### [Instructions for the task]
Every line of the records below that holds the word "each" should be copied out.

▽

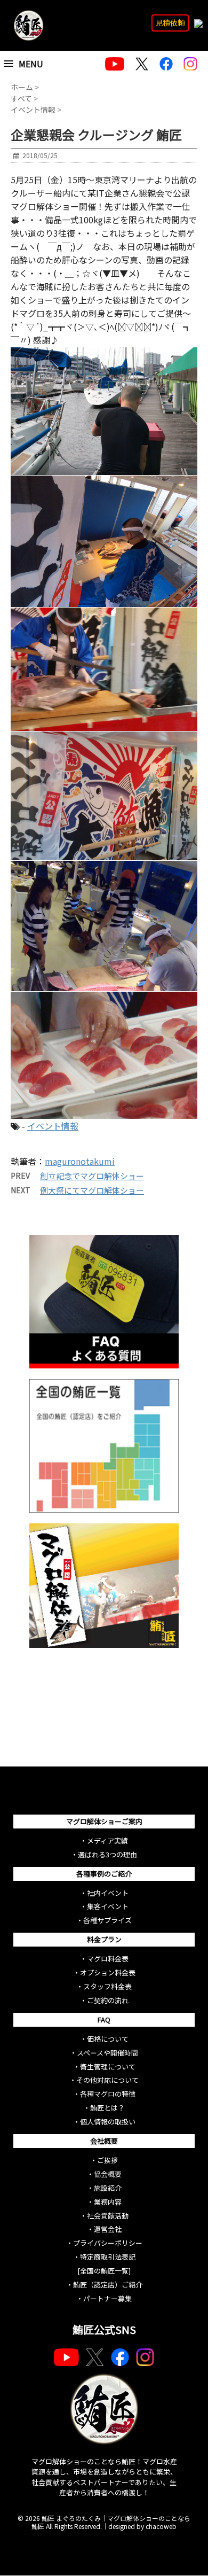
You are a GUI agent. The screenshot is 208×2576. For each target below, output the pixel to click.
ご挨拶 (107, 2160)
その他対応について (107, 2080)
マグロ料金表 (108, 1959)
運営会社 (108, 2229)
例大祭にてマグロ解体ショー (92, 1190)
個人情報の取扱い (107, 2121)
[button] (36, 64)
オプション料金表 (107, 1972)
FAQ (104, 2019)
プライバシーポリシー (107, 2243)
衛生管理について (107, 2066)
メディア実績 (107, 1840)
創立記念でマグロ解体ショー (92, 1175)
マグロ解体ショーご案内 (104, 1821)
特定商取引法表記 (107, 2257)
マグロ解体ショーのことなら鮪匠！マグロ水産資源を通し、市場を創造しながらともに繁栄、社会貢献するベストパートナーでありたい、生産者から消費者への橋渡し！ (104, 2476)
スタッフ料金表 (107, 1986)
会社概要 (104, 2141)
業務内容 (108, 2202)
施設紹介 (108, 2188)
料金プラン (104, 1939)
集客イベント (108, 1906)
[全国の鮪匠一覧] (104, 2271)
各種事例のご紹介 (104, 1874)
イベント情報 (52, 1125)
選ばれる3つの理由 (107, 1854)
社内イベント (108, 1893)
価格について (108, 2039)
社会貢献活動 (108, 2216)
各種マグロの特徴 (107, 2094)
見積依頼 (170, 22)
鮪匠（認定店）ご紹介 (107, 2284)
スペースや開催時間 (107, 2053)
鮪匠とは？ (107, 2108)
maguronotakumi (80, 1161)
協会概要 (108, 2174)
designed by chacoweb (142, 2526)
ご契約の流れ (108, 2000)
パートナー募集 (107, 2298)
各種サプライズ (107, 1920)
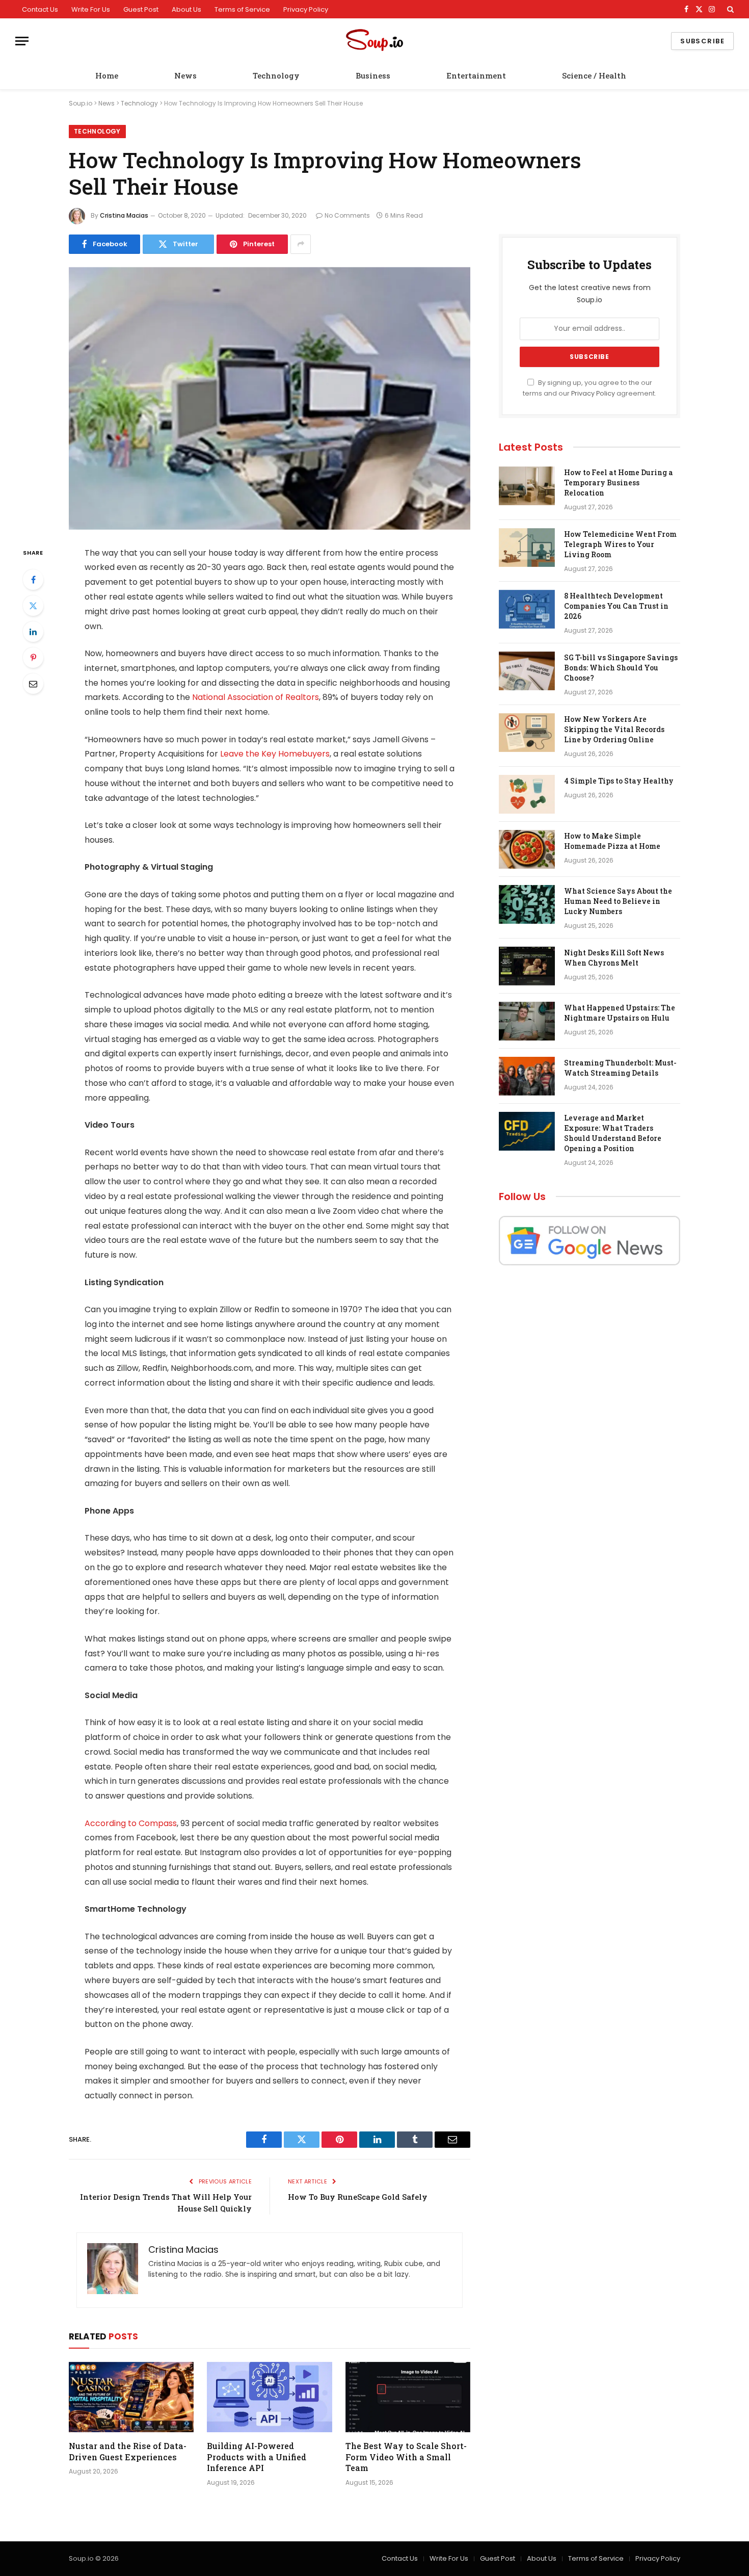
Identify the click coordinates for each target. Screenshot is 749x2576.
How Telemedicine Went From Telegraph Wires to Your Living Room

△

### [Written response]
You are a GUI agent. The screenshot is 208×2576. For each target below, output the pixel to click.
Identify the click coordinates for each target. Screenshot is 749x2576.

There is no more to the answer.